Datafable/epu-index

Endpoint for highest ranking article for a day

Closed this issue · 9 comments

Create an endpoint to retrieve the highest ranking article for a day. This will power the functionality described in #16. This functionality cannot be provided by the endpoint described in #25 which - if build - returns article information that is considered private and thus requires authentication.

If no (highest ranking) article is available for a certain day, an empty object should be returned (@bartaelterman: or what is the consensus here?)

URL

I propose: https://epu-index.herokuapp.com/api/highest-ranking-article

Options

format=json
date=yyyy-mm-dd (required)

Returns

{
    "article_title": "Pluto en zijn grootste maan Charon zoals je ze nog nooit zag",
    "article_url": "http://www.demorgen.be/wetenschap/pluto-en-zijn-grootste-maan-charon-zoals-je-ze-nog-nooit-zag-a2390841/",
    "article_newspaper": "De morgen"
}

date, epu and score could optionally be returned as well.

@bartaelterman, please review.

Updated return fields to use underscores to be more consistent with #45

date seems redundant to return. epu and score actually mean the same thing.

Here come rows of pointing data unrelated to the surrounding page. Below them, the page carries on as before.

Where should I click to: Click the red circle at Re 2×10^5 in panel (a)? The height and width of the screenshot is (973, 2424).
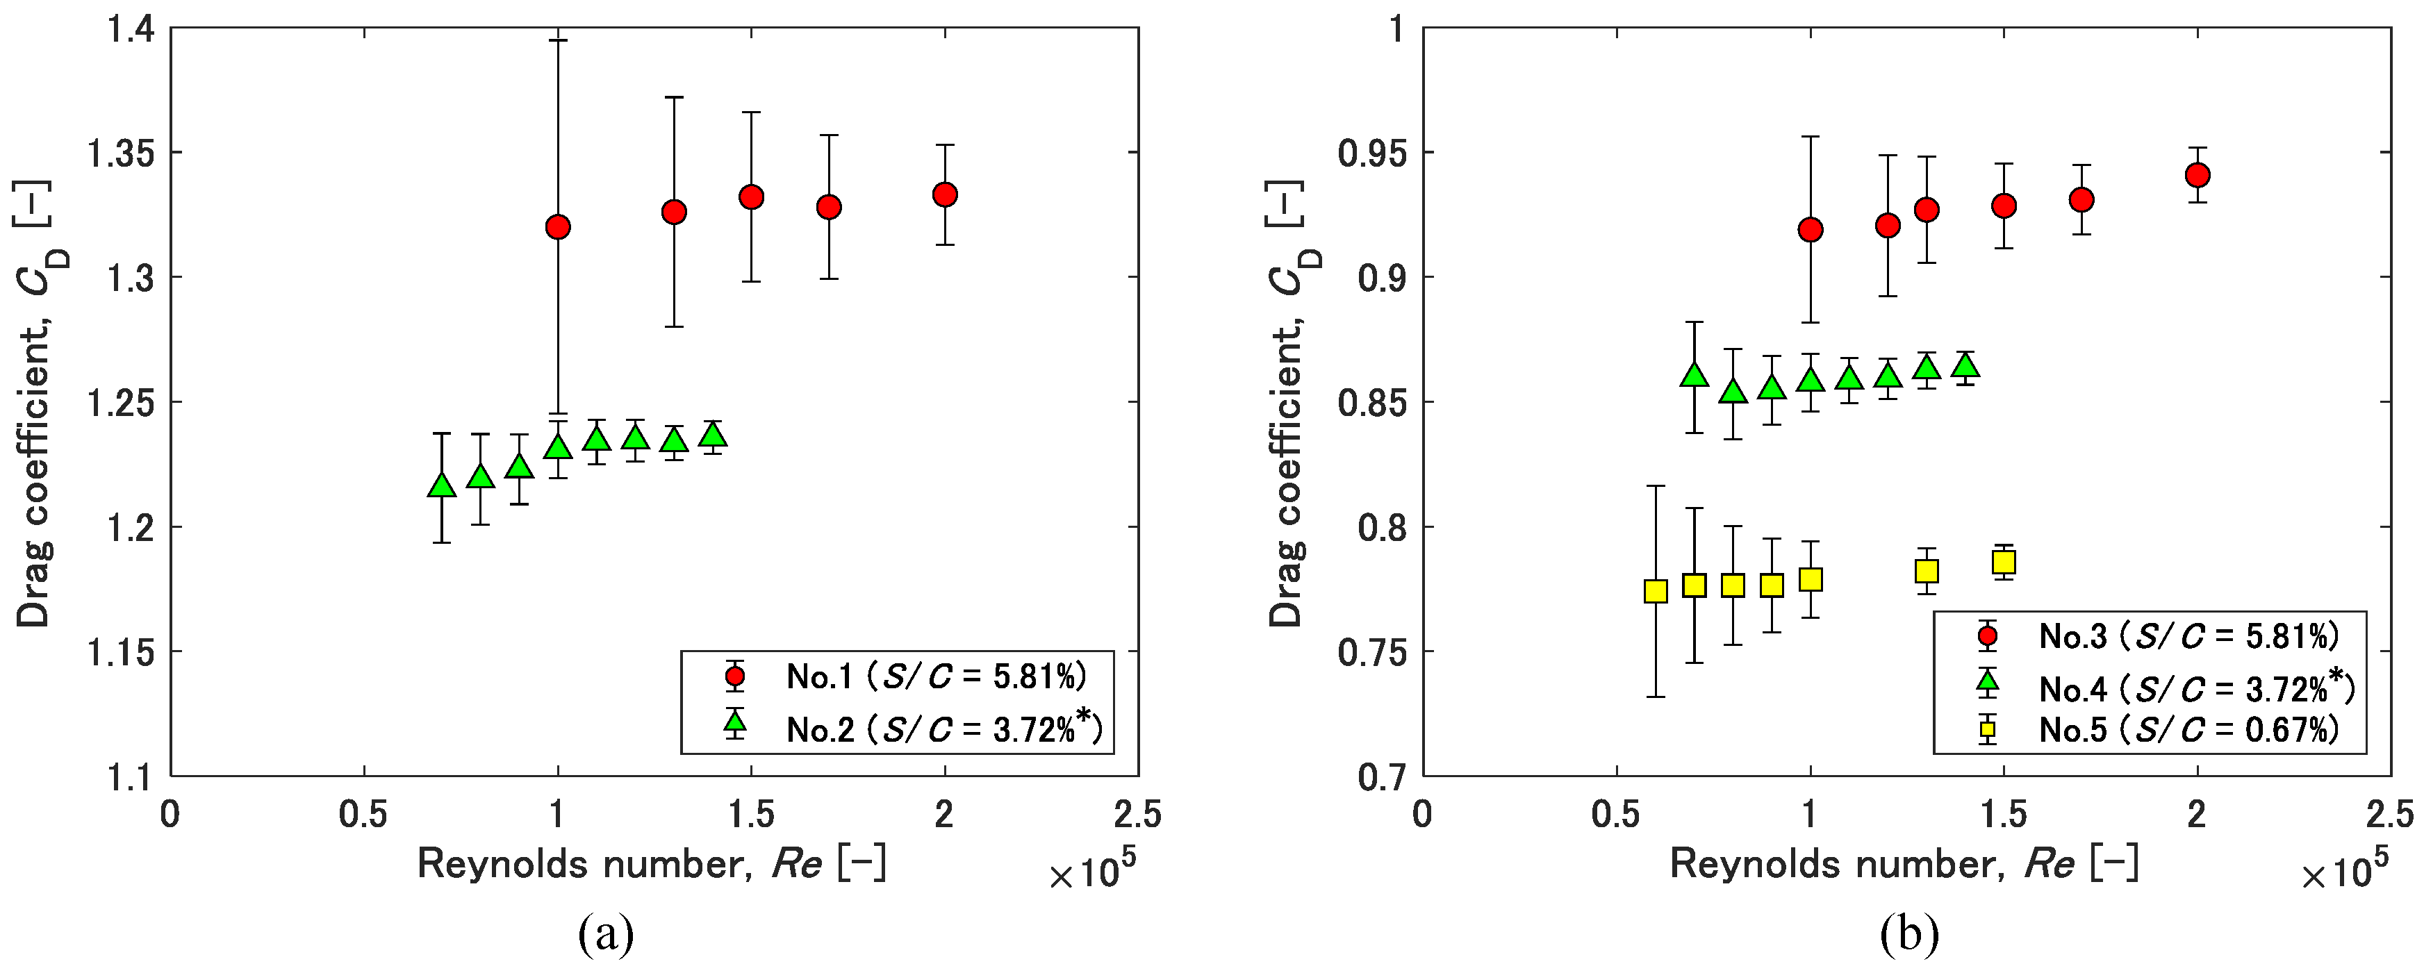click(945, 194)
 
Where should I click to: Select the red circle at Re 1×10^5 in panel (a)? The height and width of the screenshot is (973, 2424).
click(558, 227)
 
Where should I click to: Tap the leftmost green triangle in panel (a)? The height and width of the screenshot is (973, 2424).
click(441, 485)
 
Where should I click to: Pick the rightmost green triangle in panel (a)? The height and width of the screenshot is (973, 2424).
click(714, 435)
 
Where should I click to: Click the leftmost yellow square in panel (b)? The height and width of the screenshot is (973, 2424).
click(1655, 591)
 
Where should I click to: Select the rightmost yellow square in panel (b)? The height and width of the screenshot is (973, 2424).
click(2004, 562)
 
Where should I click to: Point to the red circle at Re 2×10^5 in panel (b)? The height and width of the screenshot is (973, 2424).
click(2198, 175)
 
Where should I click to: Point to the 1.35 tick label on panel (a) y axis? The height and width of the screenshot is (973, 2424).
click(119, 152)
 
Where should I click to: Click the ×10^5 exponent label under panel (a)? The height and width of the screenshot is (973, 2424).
click(1091, 872)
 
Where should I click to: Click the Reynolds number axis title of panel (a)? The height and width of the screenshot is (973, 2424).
click(651, 863)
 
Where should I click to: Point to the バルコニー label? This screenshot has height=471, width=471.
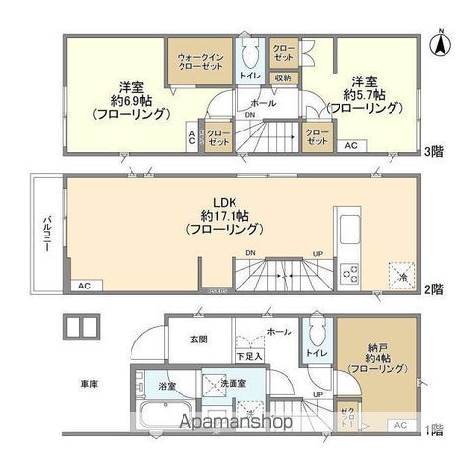point(45,234)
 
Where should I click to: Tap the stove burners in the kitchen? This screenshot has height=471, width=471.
point(348,272)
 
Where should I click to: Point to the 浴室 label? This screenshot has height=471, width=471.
point(168,387)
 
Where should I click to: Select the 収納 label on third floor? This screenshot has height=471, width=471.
point(283,78)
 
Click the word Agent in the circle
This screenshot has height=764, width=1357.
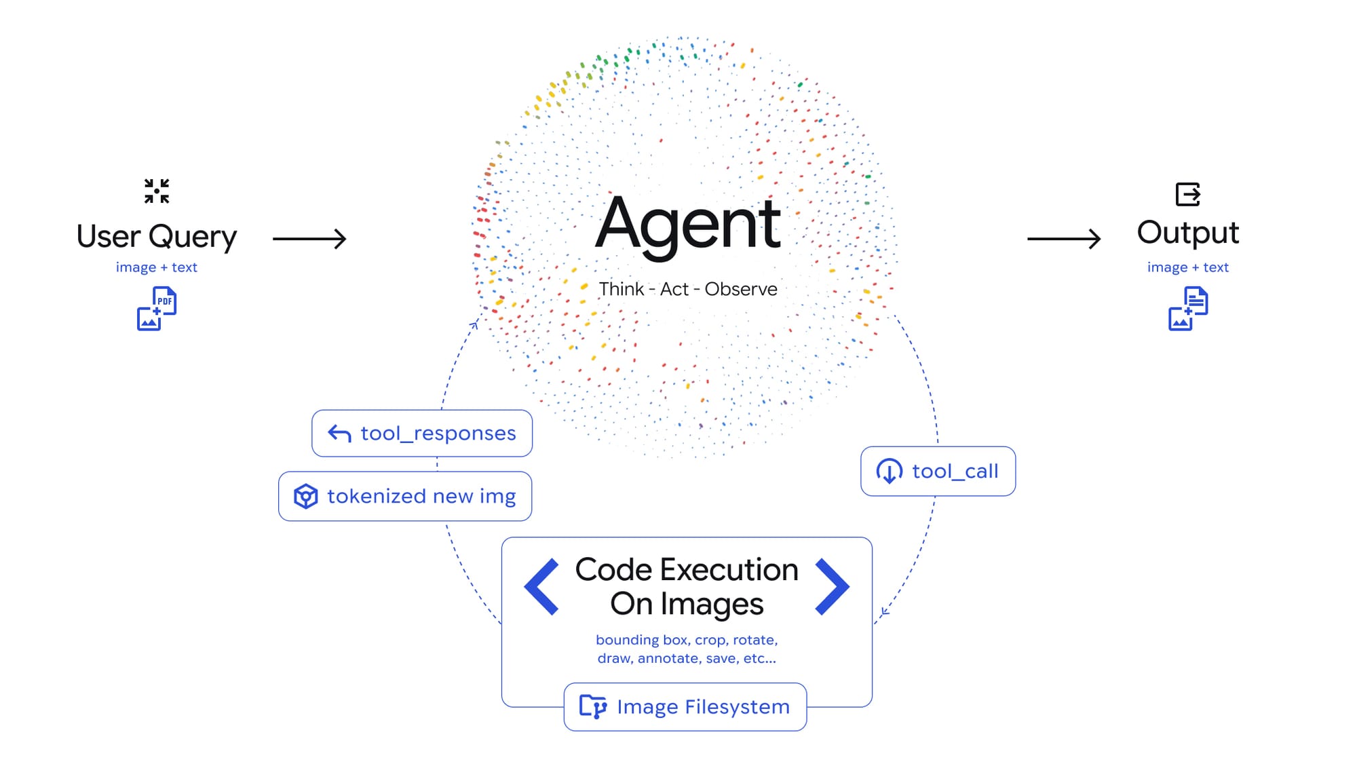[x=687, y=224]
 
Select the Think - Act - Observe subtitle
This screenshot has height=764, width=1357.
[x=687, y=289]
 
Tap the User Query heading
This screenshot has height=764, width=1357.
[x=157, y=237]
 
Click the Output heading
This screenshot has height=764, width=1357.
[x=1187, y=233]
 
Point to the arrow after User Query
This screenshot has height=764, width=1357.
[x=309, y=239]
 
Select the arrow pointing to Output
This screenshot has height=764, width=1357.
[x=1063, y=239]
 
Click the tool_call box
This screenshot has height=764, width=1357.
[x=938, y=471]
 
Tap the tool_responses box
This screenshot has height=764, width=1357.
[x=422, y=434]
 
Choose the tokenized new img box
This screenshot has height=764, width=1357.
[x=405, y=497]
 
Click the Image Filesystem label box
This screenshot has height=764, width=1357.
[x=685, y=707]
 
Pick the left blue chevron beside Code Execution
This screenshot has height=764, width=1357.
[x=542, y=587]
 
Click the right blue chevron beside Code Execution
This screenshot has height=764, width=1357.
[x=832, y=587]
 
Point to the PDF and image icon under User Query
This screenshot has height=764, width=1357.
[x=157, y=309]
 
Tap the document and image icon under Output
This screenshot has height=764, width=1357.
[x=1188, y=309]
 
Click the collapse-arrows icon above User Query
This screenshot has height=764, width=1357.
[x=157, y=191]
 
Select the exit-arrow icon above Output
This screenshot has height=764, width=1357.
[x=1188, y=195]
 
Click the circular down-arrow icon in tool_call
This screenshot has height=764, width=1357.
[x=889, y=471]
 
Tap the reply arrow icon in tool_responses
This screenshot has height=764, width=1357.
[x=339, y=434]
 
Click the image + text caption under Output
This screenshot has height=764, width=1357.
[x=1187, y=267]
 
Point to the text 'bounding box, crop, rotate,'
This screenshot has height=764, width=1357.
[x=687, y=640]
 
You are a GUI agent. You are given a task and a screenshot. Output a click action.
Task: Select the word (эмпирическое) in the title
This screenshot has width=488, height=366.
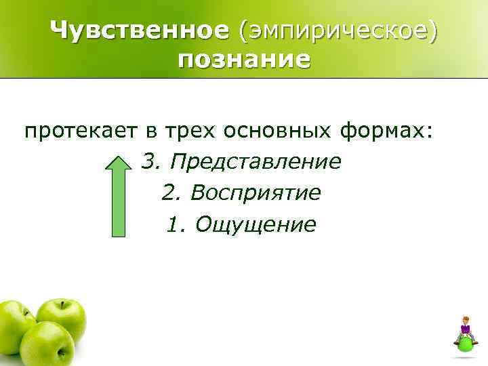click(x=336, y=30)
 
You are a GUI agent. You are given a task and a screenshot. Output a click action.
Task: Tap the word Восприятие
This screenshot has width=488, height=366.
click(x=256, y=194)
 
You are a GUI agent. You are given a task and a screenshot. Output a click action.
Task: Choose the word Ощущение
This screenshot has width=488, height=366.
click(x=255, y=224)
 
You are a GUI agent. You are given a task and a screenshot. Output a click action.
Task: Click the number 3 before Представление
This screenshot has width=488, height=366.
click(x=149, y=162)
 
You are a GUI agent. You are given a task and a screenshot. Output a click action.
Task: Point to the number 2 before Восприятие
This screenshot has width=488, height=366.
click(x=169, y=194)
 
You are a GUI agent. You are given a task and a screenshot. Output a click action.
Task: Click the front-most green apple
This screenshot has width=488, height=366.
click(x=46, y=344)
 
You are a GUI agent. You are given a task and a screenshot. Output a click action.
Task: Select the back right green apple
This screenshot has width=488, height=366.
click(x=62, y=317)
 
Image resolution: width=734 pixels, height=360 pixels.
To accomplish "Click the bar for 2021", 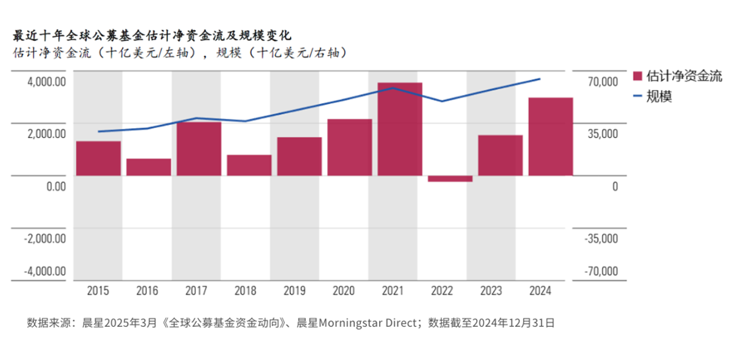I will (x=399, y=129).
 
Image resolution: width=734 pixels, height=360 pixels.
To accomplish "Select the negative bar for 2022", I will (x=449, y=178).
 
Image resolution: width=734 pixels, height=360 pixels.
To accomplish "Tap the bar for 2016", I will (x=148, y=166).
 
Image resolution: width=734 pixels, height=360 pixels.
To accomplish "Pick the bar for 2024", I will (x=550, y=136).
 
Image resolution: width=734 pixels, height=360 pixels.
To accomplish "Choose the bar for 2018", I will (x=249, y=165).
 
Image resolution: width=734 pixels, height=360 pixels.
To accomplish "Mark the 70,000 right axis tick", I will (x=602, y=81).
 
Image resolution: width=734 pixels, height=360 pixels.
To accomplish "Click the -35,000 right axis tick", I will (x=601, y=238).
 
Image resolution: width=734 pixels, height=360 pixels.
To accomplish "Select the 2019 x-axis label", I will (x=298, y=290).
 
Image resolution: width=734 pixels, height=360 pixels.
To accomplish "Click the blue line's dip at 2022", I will (x=442, y=101).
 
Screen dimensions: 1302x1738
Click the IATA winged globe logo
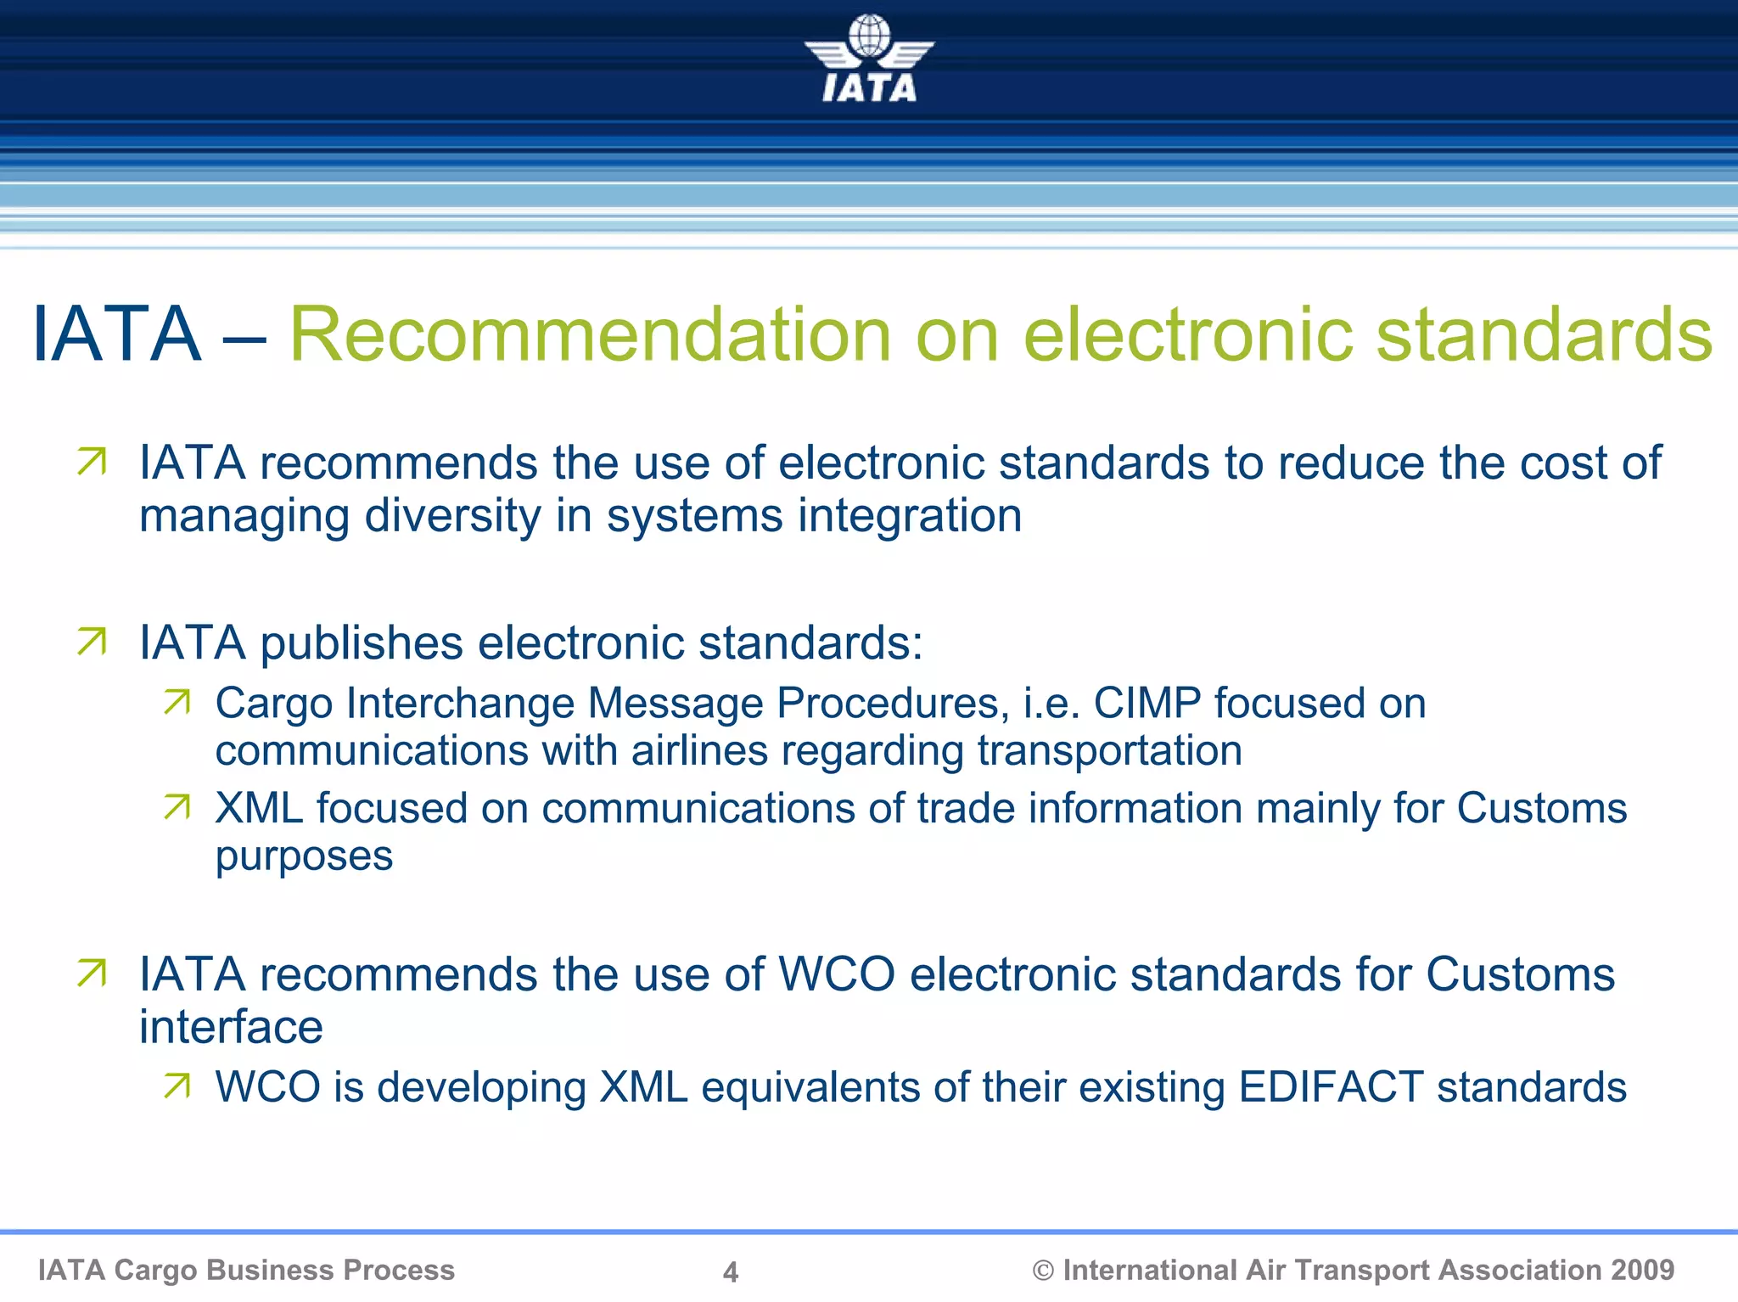(x=869, y=58)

Still needs to be added to the model though. It is possible that we don't have the score for articles published before 2013 (see #52)

  1. Do articles have scores? I thought they were ranked as positive/negative
  2. How far back in time are we able to show the highest ranking article?
  1. Yes, articles have individual scores ranging from minus infinity to infinity. If the score is > 0, the article is positive, otherwise it is negative.
  2. I have a file with articles from march 1994 until december 17, 2013. These articles where scraped and scored with the previous version of the software, and apparently, the individual score for the articles was not saved (or at least, I don't have it). Note that this list contains only positive articles. I know that because for instance on January 8, 2000, the epu index was 0.5 (meaning 1 positive article out of 2 journals scraped). If I look at the articles I got, I indeed find only one article that day. I repeated this for a couple of other days and it seems to fit.

We will start scraping articles from december 17 2013 onwards.

We could score the old articles because we'll implement the scoring model anyway (see #51 ) but I am personally a bit wary about that (what happens if we come up with different results? We could spend a lot of time figuring out what went wrong). I marked #52 as a question, so I'll ask the user about this.

Implemented ! Please test and report error or close the issue!

Only one remark:

If I add two articles, one with epu score 18 and one with no epu score (so null) both published on the same day. Then when I request the highest article for that day, I get the one with the empty score. That should be the other one.

Sorry, that was clearly a bug. This is now fixed, by considering EPU=Null as EPU=0.

Does that seems correct? Or should EPU=Null values totally excluded by this endpoint?

This is fine.